Was Israel und seine "Partner" aber in den kommenden Wochen, Monaten ja Jahren erwarten, ist der nachhaltige Vorwurf des fortwährenden Kolonialgedankens. Sie lebt und wird in Palästina, aber auch in Deutschland immer deutlicher. Vor allem in Deutschland wird das Ausmaß der massiven Anfeindung zu Entfremdung und sozialer Desintegration in migrantischen Communities, in Kombination mit gravierendem Misstrauen gegenüber der Medienlandschaft, die als einseitig und manipulativ erachtet wird, zu einer politischen Zäsur führen. 

Deutschland verliere ganze Generationen

Deutschland verliert gerade ganze Generationen und es scheint absolut niemanden zu geben, der dem Einhalt gebietet. Was aktuell an Explosivität geschaffen wird, kann nicht mit Integrations - oder Präventionsprojekten und mit repressiven Maßnahmen aufgefangen werden. Es ist übrigens vollkommen irrelevant, wie man das wissenschaftlich oder politisch bewertet und welche "empirischen" Belege es wofür gibt. Was zählt ist das, was bei den Menschen bislang angekommen ist. Und die ist für Deutschland vernichtend!
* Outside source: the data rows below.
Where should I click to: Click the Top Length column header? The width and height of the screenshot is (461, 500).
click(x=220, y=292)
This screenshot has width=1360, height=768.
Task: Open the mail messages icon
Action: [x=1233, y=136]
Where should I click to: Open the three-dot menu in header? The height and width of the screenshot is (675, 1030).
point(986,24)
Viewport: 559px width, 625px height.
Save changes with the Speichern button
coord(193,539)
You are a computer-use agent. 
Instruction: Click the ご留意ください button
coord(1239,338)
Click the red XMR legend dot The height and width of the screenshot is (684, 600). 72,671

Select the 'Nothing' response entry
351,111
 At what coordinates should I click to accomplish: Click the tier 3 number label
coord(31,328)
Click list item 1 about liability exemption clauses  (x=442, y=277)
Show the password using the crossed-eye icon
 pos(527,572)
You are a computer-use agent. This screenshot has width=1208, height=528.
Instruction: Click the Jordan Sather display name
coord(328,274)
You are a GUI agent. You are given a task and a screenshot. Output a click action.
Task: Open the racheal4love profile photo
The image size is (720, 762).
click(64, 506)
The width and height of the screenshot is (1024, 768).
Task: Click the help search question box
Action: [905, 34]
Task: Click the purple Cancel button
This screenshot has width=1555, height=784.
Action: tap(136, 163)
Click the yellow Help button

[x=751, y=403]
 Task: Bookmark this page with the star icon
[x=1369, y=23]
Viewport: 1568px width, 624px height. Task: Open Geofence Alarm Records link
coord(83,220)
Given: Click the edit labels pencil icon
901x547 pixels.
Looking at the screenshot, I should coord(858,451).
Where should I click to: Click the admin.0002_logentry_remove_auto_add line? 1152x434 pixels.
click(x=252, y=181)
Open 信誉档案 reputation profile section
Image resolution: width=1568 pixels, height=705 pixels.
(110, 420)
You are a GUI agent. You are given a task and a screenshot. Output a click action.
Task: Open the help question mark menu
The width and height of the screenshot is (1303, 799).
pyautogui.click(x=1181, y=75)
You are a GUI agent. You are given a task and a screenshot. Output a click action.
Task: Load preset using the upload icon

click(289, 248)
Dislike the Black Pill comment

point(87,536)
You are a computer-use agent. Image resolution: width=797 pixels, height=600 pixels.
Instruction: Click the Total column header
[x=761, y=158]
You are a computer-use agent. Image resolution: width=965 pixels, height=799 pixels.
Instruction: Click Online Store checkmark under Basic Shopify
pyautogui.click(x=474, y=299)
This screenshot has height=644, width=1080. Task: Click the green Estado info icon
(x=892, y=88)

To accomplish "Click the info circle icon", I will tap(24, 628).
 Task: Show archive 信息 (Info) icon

Den medialen Krieg hat Deutschland und Israel verloren. Ihre Propaganda verpuffte nicht nur an 121 Ländern. Die Nordhalbkugel ohne den eurasischen Kontinent wird als einheitlicher Block von Heuchlern und Doppelmoralisten betrachtet, deren Werte nur solange greifen, wie es für die eigenen Interessen dienlich ist. Was damit bei den Menschen ankam ist, dass das muslimische Leben nichts wert ist, Menschenrechte, Versammlungs- und Meinungsfreiheit nicht universell gelten sobald Kritik an Israel oder der israelischen Regierung geübt wird.